Here’s What Happened
China Evergrande New Energy Vehicle announced that its executive director cum vice chairman, Liu Yongzhuo, was detained by the police on suspicion of “illegal crimes.” No further details were shared by the company.
Its parent company, China Evergrande’s founder and chairman, Hui Ka Yan, is also under legal scrutiny by the Chinese authorities. It is one of China’s most indebted real estate developers, with over $300 billion in debt. The company is struggling to keep its financials afloat amid heavy debt obligations that are already due and defaulted.
More and more companies are coming under the Chinese regulator’s radar after the authorities started a strict crackdown on its technology sector in 2021. Also, the pandemic-led macroeconomic turmoil has severely impacted China’s property sector, leading to significant debt defaults by major players.
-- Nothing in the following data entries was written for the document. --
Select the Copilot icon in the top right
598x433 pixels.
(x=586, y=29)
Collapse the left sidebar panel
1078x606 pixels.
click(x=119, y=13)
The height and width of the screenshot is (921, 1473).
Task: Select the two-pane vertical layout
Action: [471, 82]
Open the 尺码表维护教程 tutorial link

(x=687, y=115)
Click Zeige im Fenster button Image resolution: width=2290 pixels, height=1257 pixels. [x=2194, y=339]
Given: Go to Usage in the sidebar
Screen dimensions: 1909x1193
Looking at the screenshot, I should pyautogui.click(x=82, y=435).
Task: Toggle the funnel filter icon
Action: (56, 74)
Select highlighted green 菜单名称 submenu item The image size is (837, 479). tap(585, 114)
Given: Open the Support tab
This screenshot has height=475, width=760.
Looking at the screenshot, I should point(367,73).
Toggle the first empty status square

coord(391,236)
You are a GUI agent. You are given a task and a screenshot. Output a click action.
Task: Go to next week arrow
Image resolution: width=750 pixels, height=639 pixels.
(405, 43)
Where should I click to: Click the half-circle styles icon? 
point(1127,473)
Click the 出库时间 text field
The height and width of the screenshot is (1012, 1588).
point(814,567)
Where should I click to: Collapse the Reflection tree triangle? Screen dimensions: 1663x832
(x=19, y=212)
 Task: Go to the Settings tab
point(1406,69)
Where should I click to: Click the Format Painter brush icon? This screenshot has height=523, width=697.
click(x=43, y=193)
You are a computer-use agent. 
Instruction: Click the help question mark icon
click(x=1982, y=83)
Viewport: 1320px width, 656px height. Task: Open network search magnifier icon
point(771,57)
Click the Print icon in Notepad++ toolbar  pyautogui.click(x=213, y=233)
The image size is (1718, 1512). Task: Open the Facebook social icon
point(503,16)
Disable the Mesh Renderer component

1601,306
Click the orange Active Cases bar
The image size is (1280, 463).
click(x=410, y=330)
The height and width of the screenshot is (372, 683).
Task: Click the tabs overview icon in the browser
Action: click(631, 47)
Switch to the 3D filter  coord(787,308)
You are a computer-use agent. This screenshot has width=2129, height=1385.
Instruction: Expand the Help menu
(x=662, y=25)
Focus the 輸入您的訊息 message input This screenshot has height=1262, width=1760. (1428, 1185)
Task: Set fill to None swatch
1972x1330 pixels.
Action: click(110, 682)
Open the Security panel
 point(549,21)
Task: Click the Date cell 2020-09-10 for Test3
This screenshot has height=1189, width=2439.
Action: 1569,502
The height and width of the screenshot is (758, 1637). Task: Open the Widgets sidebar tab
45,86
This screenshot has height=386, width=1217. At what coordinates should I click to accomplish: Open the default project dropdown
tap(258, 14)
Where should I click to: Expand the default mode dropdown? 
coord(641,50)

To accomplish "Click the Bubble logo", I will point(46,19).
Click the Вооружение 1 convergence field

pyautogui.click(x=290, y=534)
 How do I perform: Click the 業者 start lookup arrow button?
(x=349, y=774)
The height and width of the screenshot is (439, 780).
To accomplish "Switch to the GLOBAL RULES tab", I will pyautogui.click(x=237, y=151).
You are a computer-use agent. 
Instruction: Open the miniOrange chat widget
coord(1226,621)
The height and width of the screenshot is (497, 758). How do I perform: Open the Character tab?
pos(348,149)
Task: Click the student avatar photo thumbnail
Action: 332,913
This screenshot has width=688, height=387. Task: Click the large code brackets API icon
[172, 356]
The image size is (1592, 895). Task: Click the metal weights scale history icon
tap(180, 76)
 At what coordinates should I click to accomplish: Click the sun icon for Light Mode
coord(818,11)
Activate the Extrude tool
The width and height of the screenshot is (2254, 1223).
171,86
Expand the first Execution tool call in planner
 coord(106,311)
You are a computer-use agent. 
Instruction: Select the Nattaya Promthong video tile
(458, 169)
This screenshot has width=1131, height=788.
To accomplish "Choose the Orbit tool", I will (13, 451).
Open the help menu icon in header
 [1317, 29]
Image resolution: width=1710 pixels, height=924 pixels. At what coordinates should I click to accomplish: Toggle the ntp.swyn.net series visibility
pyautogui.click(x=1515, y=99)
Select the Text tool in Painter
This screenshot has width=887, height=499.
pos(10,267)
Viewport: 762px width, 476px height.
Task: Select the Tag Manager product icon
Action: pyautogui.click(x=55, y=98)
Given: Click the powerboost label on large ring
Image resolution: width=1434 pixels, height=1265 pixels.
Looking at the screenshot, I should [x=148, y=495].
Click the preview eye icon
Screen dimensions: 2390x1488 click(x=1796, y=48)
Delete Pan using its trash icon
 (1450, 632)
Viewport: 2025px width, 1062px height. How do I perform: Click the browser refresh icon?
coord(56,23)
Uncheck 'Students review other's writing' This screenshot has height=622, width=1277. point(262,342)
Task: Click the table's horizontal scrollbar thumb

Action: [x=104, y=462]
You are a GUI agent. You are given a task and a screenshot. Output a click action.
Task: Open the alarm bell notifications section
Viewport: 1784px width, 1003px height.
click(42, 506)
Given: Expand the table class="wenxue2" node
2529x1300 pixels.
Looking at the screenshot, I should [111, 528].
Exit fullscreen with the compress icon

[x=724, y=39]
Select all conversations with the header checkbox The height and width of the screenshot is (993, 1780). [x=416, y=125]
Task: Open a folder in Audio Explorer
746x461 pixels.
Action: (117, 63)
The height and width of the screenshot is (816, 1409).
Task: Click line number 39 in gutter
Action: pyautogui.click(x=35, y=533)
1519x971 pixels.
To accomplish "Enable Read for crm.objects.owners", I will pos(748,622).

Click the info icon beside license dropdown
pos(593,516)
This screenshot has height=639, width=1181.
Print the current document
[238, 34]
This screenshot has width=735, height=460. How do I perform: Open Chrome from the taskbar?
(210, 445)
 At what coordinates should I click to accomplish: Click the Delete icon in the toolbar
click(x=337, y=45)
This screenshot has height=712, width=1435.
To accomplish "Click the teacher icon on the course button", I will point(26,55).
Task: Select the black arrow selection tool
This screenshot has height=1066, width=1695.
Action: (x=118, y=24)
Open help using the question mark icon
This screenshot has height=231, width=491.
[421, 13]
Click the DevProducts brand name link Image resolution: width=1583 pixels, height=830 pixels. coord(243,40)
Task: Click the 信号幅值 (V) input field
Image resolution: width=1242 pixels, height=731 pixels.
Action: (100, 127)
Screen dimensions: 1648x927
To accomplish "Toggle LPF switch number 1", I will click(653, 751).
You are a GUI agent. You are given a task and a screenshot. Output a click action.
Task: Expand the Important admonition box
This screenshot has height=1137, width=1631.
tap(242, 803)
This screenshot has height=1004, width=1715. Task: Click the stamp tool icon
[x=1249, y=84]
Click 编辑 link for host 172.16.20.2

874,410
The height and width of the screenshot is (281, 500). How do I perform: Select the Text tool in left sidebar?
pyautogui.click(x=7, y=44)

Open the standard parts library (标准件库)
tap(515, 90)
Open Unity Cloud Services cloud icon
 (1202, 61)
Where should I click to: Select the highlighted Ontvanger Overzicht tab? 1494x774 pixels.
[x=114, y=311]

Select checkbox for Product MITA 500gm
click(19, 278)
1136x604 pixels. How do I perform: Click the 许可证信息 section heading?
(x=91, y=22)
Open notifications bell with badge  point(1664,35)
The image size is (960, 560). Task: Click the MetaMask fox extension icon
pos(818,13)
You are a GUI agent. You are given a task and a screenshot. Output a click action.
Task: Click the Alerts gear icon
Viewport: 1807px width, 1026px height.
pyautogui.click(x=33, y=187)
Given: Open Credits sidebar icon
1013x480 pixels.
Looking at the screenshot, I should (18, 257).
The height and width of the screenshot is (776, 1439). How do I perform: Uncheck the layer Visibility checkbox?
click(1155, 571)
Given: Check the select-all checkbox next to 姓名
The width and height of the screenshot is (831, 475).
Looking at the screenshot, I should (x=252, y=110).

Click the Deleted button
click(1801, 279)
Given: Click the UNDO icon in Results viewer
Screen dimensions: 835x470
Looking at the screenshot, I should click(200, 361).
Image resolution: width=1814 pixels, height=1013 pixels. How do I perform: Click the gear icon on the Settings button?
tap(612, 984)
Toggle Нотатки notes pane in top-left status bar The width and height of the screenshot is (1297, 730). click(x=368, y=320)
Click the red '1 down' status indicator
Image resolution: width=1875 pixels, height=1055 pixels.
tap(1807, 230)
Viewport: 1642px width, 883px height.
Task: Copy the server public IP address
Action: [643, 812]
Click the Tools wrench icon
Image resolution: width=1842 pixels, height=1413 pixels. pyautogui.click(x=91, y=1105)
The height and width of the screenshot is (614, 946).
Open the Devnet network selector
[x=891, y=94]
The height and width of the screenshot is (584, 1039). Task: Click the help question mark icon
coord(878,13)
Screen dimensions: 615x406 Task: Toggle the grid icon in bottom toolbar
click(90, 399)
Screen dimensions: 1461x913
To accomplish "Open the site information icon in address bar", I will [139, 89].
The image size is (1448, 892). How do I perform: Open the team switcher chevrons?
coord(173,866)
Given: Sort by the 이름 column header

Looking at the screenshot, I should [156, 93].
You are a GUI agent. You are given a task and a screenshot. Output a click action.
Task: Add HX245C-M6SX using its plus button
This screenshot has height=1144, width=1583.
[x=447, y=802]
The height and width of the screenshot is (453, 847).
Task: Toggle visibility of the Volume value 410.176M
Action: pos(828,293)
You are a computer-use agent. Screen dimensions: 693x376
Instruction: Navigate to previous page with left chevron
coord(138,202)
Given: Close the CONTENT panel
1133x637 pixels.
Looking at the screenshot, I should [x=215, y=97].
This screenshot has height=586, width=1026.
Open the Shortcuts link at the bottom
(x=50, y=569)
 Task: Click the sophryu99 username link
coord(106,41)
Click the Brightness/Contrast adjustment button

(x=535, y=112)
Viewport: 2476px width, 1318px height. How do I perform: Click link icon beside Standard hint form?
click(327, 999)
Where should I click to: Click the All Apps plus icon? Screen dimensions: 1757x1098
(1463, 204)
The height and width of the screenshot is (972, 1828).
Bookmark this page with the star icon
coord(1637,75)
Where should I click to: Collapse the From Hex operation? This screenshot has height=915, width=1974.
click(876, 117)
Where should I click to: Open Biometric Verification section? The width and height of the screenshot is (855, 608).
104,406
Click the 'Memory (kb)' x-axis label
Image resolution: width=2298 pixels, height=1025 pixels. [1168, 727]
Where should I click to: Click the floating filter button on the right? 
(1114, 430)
China Evergrande Auto Stock Price Performance
On January 1, the company announced that the proposed sale of $500 million worth of shares to American EV maker NWTN Inc. (NASDAQ:NWTN) was scrapped. Since then, shares of China Evergrande’s EV unit have been on a downward spiral, losing 18.6% year-to-date. China Evergrande Auto was started in 2019, but the company has been facing liquidity issues and is unable to continue production owing to financing woes.